Paper long abstract:
In the late twentieth century, the practice of yoga has surged in urban centers across the globe. Both mainstream and boutique style businesses present the bodily practice as an alternative movement and program that can help participants break through the stressful rhythms of modern life. Such businesses creatively draw on minimalist aesthetics and tempos in ways that position yoga as a form of post-secular spirituality. Emphasizing a slower and transcendent form of embodiment, such visual and sonic representations often position vinyasa or yogic flow as entailing a relief from the burdensome temporalities and weight imposed by capitalist labor regimes, global infrastructures, and health crises that constrain and stress the body in particular ways.
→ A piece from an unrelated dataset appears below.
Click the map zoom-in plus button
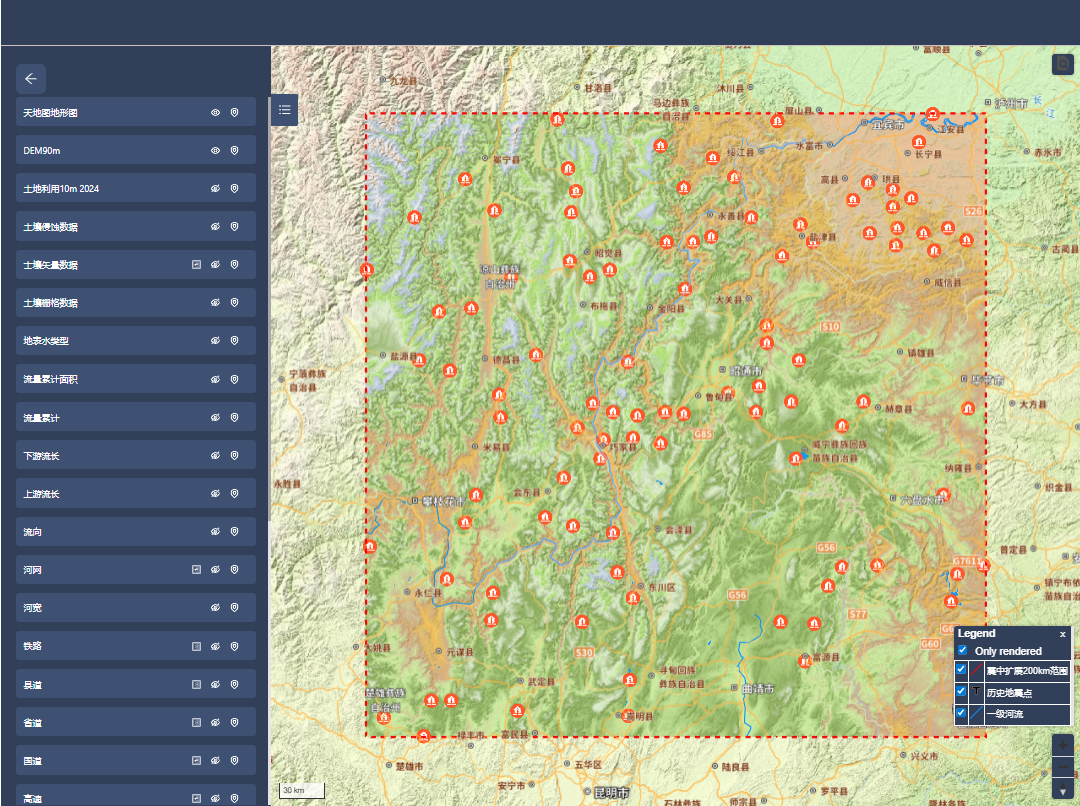This screenshot has width=1080, height=806. 1063,744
This paper examines how visual and sonic representations of yogic practices in online advertisements and classes seek to enact emergent temporalities and rhythms in the face of periods of uncertainty and crisis. The paper considers to what extent these temporalities and rhythms can be considered alternative, novel, and creative forms of resistance in relation to capitalist and post-secular formations. In what ways are these visual and sonic aesthetics re-enactments of temporalities and rhythms set forth in previous historical epochs? Do these divergent temporalities and rhythms position particular persons and places as outside the frame of modernity? How can these complex relationships between the past and present, rhythm and arrhythm contribute to discussions about agency and constraint in global relations of power?